Bien sûr, nous tenons à saluer le travail effectué par la mission d'information sur l'avenir du secteur aéronautique en France, dont Mme Pinel et M. Lagleize ont été corapporteurs. Le rapport qui en est issu souligne le caractère stratégique de cette filière pour notre pays et la nécessité de réaliser des investissements publics d'ampleur pour en préserver les savoir-faire, à toutes les étapes de la chaîne de production, et – bien évidemment – pour accélérer la décarbonation du transport aérien.
La mise en exergue de ces enjeux est d'autant plus indispensable qu'à l'avenir cette industrie va devenir, quoi que l'on en dise, moins profitable pour les fonds d'investissement qu'elle ne l'a été pendant des décennies. Comme le résumait un article récent du journal Le Monde, il est illusoire de penser que « le progrès technique [pourra], à lui seul, permettre la réduction des émissions de gaz à effet de serre du secteur aérien, indispensable à la lutte contre le réchauffement climatique. […] Les efforts technologiques [devront] être menés de concert avec des choix politiques et économiques en faveur d'une réduction globale du trafic. »
Ce n'est pas une raison, toutefois, pour sacrifier cette filière industrielle ou pour renoncer à la recherche et aux innovations en la matière. Bien au contraire, l'enjeu primordial est aujourd'hui de soutenir les investissements, notamment ceux qui concernent les projets de transition écologique, et de garder la maîtrise de cette filière face aux tentations et aux tentatives de délocaliser ou d'externaliser certaines activités dans des pays à bas coûts, afin d'empêcher les conséquences sur l'emploi qu'elles induisent et qui s'accumulent.

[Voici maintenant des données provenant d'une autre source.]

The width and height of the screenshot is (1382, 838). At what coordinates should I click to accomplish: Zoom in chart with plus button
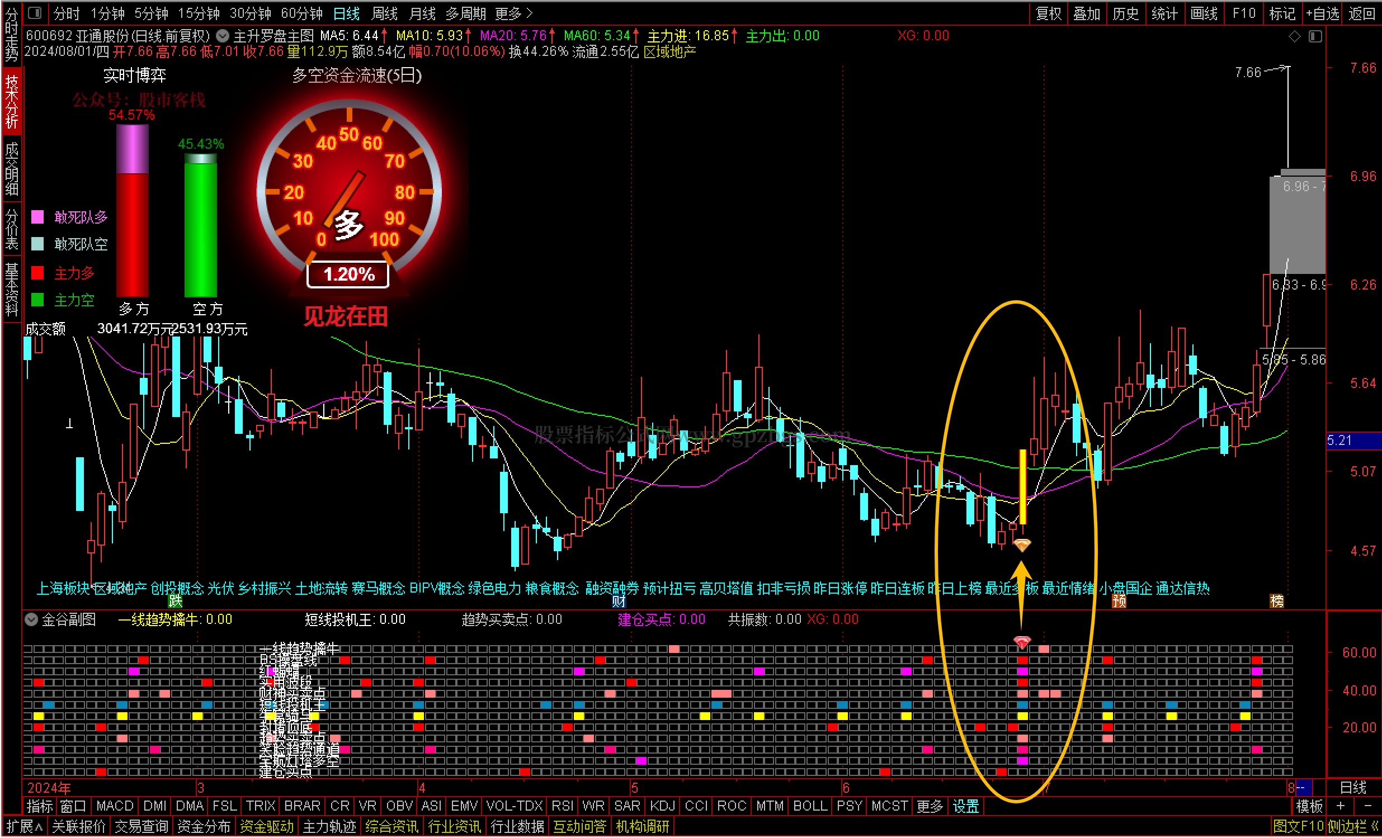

Les investissements publics consentis depuis des décennies ne doivent pas être sacrifiés sur l'autel de la finance ; c'est pourquoi il devient impératif que les pouvoirs publics reprennent les commandes de cette filière. C'est là une demande forte qui émane des représentants des salariés de la filière, lesquels insistent aussi, comme nous le faisons nous-mêmes régulièrement sur ces bancs, sur la nécessité de responsabiliser les donneurs d'ordre vis-à-vis des entreprises sous-traitantes, en veillant à ce qu'ils respectent leurs engagements en matière de commandes et de prix.
Nous devons également nous appliquer à accompagner la diversification des activités de ces entreprises sous-traitantes, afin de conjurer une perte de savoir-faire. Nous devons rompre, en un mot, avec la logique de financiarisation à tous crins qui a gagné l'ensemble des acteurs de la filière, de l'industrie aux aéroports en passant par les compagnies aériennes.
Le processus de privatisation des aéroports en témoigne : il s'apparente à l'abandon aux intérêts privés de biens communs qu'il faut au contraire préserver, afin de réorienter leur usage en faveur de la justice sociale et de la défense de l'environnement. Le développement inconsidéré des compagnies low-cost, depuis des années, en est un autre exemple : elles ont construit un modèle économique toxique. Enregistrées dans des paradis fiscaux, elles limitent drastiquement leurs effectifs et négocient avec certains aéroports des réductions tarifaires sur les redevances aéroportuaires, favorisant une concurrence délétère et des effets d'aubaine qui conduisent à la création de lignes non rentables, dont la durée de vie ne dépasse pas celle des réductions tarifaires.
Pour l'heure, rien n'est entrepris contre ces pratiques socialement et écologiquement nuisibles, qui portent par ailleurs préjudice au développement, notamment, de l'offre ferroviaire. Alors que les conséquences environnementales du transport aérien nourrissent les débats quant à la place que l'avion doit occuper dans la société, il est essentiel de faire prévaloir deux principes : notre souveraineté industrielle – c'est vrai dans ce domaine comme dans bien d'autres – et l'intérêt général.
Le respect de ces principes commande de développer une stratégie centrée sur la réponse aux besoins sociaux et sur la préservation de l'environnement. Nous en sommes convaincus : une telle stratégie passe par la pérennisation de l'engagement public en direction des industriels, moyennant des contreparties qui doivent être exigées en matière sociale et environnementale, par un contrôle démocratique des stratégies des groupes, qui doit se développer au niveau des salariés, et par une action résolue – je le disais tout à l'heure – de consolidation des PME où se concentrent les compétences et les savoir-faire, car il faut les accompagner dans les profondes transformations qui s'annoncent.